* [PATCH] arm64: mte: optimize asynchronous tag check fault flag check
@ 2020-11-18 3:20 Peter Collingbourne
2020-11-18 11:23 ` Catalin Marinas
2020-11-18 17:48 ` Catalin Marinas
0 siblings, 2 replies; 5+ messages in thread
From: Peter Collingbourne @ 2020-11-18 3:20 UTC (permalink / raw)
To: Catalin Marinas; +Cc: Peter Collingbourne, Linux ARM
We don't need to check for MTE support before checking the flag
because it can only be set if the hardware supports MTE. As a result
we can unconditionally check the flag bit which is expected to be in
a register and therefore the check can be done in a single instruction
instead of first needing to load the hwcaps.
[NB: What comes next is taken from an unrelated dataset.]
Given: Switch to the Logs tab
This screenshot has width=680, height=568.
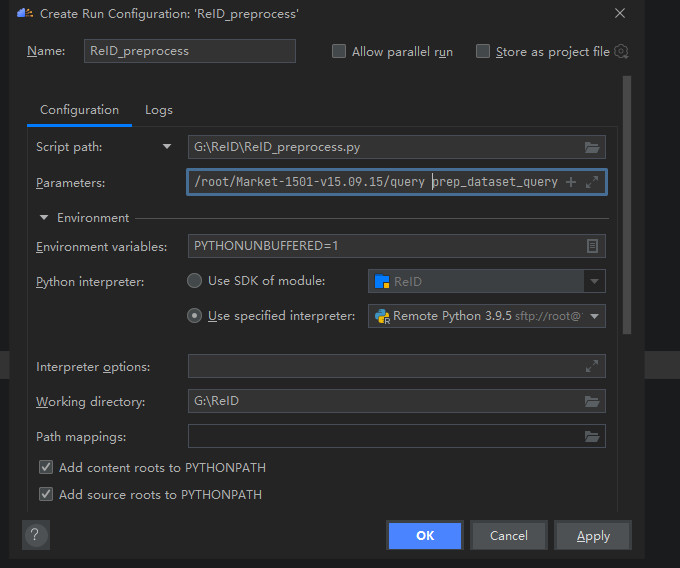Looking at the screenshot, I should tap(159, 110).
On a DragonBoard 845c with a kernel built with CONFIG_ARM64_MTE=y with
the powersave governor this reduces the cost of a kernel entry/exit
(invalid syscall) from 465.1ns to 463.8ns.
Signed-off-by: Peter Collingbourne <pcc@google.com>
Link: https://linux-review.googlesource.com/id/If4dc3501fd4e4f287322f17805509613cfe47d24
---
arch/arm64/kernel/syscall.c | 2 +-
1 file changed, 1 insertion(+), 1 deletion(-)
diff --git a/arch/arm64/kernel/syscall.c b/arch/arm64/kernel/syscall.c
index e4c0dadf0d92..f533e83fd722 100644
--- a/arch/arm64/kernel/syscall.c
+++ b/arch/arm64/kernel/syscall.c
@@ -123,7 +123,7 @@ static void el0_svc_common(struct pt_regs *regs, int scno, int sc_nr,
local_daif_restore(DAIF_PROCCTX);
user_exit();
- if (system_supports_mte() && (flags & _TIF_MTE_ASYNC_FAULT)) {
+ if (IS_ENABLED(CONFIG_ARM64_MTE) && (flags & _TIF_MTE_ASYNC_FAULT)) {
/*
* Process the asynchronous tag check fault before the actual
* syscall. do_notify_resume() will send a signal to userspace
--
2.29.2.299.gdc1121823c-goog
_______________________________________________
linux-arm-kernel mailing list
linux-arm-kernel@lists.infradead.org
http://lists.infradead.org/mailman/listinfo/linux-arm-kernel
^ permalink raw reply related [flat|nested] 5+ messages in thread* Re: [PATCH] arm64: mte: optimize asynchronous tag check fault flag check
2020-11-18 3:20 [PATCH] arm64: mte: optimize asynchronous tag check fault flag check Peter Collingbourne
@ 2020-11-18 11:23 ` Catalin Marinas
2020-11-18 16:53 ` Peter Collingbourne
2020-11-18 17:48 ` Catalin Marinas
1 sibling, 1 reply; 5+ messages in thread
From: Catalin Marinas @ 2020-11-18 11:23 UTC (permalink / raw)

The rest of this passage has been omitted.